The researchers estimated that only about 1,460 billion tonnes of carbon dioxide can be securely stored underground worldwide, compared with earlier projections of nearly 12,000 billion tonnes. This sharp downgrade means that even using all safe sites would reduce global warming by just 0.7°C, much less than the six degrees some earlier models suggested. This finding reframes carbon storage capacity as a scarce resource, one that governments must allocate carefully in their climate planning.
Canada, the U.S., and Europe are investing heavily in carbon capture and storage (CCS). Ottawa has introduced a tax credit worth up to $5.7 billion by 2028, while Washington and Brussels are running similarly ambitious subsidy programs. The problem, experts warn, is timing. Emissions remain so high that the window for effective deployment of geologic storage is closing rapidly. Rob Anex, a professor at the University of Wisconsin–Madison, cautioned that while storage potential exists, the speed and scale required to implement it may soon outstrip feasibility.
The study also diverged from conventional engineering estimates by factoring in risks such as proximity to population centers, sensitive ecosystems, protected wildlife zones, and seismic hazards. Researchers limited storage depth to 2.5 kilometers, arguing that current technology makes deeper storage unrealistic. Some experts, like Anna Littlefield from the Colorado School of Mines, contend this boundary may be too conservative given technological advances. Others, like Kate Moran of Ocean Networks Canada, point to alternative methods such as storing CO₂ in basalt beneath the seabed, where it mineralizes into solid form and minimizes leakage risk. The Cascadia Basin alone could hold an estimated 200 gigatons, underscoring the promise of unconventional solutions.
Yet cost and infrastructure remain immense hurdles. Scaling up storage would require vast pipelines and transport systems, raising both capital demands and public opposition. Anex stressed that the financial burden competes with other pressing social needs, making rapid build-out “almost unimaginably expensive.” Even if the geological space is technically available, the bigger issue is whether projects can be proven effective and secure at industrial scale. Pilot initiatives in Canada and abroad have shown mixed results, fueling skepticism about whether CCS can ever be more than a marginal solution.
Economist Dave Sawyer of the Canadian Climate Institute highlighted that while the study reduces the estimate of available carbon storage capacity, it still confirms that significant potential exists. The central challenge, he emphasized, lies in proving the technology works reliably. For now, the industry is struggling to bring successful projects online, not managing excess demand for storage sites.

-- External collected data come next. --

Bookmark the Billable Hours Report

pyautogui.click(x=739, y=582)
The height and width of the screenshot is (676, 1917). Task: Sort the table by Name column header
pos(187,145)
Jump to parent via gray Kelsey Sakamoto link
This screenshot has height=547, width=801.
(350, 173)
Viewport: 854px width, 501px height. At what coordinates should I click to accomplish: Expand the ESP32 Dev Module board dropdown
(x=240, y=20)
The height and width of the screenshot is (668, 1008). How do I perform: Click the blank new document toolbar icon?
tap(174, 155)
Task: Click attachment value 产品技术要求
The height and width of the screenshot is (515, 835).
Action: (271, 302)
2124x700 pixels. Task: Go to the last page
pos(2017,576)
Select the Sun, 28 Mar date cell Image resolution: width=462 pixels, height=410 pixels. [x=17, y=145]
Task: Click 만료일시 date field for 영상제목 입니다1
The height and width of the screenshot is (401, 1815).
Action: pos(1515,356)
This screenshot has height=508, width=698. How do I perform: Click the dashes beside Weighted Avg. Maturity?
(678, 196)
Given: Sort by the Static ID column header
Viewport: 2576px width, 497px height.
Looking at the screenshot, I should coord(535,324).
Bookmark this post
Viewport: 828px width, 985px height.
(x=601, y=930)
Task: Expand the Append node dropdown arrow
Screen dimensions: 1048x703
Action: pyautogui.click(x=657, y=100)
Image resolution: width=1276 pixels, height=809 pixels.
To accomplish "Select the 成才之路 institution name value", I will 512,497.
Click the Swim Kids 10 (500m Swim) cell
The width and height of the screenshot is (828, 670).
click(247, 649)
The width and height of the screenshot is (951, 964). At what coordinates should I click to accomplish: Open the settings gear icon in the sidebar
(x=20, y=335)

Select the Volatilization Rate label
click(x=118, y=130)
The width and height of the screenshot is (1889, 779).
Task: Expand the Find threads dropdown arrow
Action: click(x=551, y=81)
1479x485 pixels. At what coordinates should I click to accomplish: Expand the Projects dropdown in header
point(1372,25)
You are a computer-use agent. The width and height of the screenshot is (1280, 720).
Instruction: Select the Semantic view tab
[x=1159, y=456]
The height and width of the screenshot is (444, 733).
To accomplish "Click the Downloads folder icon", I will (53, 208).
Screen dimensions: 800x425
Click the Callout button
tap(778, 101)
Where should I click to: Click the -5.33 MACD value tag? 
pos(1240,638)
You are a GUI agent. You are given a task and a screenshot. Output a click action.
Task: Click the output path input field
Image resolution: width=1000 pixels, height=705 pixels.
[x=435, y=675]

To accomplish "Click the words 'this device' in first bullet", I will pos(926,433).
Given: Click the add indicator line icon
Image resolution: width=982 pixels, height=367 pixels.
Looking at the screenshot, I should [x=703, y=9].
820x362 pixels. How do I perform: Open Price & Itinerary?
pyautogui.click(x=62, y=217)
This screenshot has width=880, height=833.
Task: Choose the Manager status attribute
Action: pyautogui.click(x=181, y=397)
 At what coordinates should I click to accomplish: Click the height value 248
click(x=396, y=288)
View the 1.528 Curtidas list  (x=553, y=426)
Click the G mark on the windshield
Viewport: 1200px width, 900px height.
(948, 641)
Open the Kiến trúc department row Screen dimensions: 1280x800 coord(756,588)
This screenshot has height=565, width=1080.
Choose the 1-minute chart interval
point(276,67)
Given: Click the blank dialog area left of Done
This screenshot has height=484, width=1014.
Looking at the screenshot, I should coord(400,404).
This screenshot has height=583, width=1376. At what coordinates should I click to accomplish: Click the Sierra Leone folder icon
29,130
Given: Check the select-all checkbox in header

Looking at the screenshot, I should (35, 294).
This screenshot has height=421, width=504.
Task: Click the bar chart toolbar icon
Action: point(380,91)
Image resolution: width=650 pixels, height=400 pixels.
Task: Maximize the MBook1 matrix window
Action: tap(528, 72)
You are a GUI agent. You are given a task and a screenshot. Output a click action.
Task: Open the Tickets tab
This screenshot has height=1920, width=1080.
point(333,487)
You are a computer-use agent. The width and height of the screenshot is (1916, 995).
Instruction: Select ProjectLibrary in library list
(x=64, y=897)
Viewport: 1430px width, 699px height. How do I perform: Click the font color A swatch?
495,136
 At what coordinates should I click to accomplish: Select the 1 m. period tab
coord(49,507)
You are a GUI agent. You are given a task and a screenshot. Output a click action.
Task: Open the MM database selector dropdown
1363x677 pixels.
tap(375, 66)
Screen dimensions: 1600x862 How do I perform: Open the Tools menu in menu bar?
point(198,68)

Finally, the study raises doubts about the “overshoot” theory—the hope that humanity can temporarily exceed the 1.5°C warming limit and later return below it by deploying CCS. Lead author Matthew Gidden warned that if there is a hard ceiling on carbon storage capacity, then future reliance on this technology to reverse warming may be misguided. With the world already 1.3°C above pre-industrial levels, the findings underscore the urgency of immediate emission reductions rather than overconfidence in uncertain storage solutions.
In sum, the research reframes carbon storage capacity as constrained, costly, and fraught with risks. While it remains a valuable tool in the climate arsenal, it is unlikely to serve as the sweeping fix once imagined.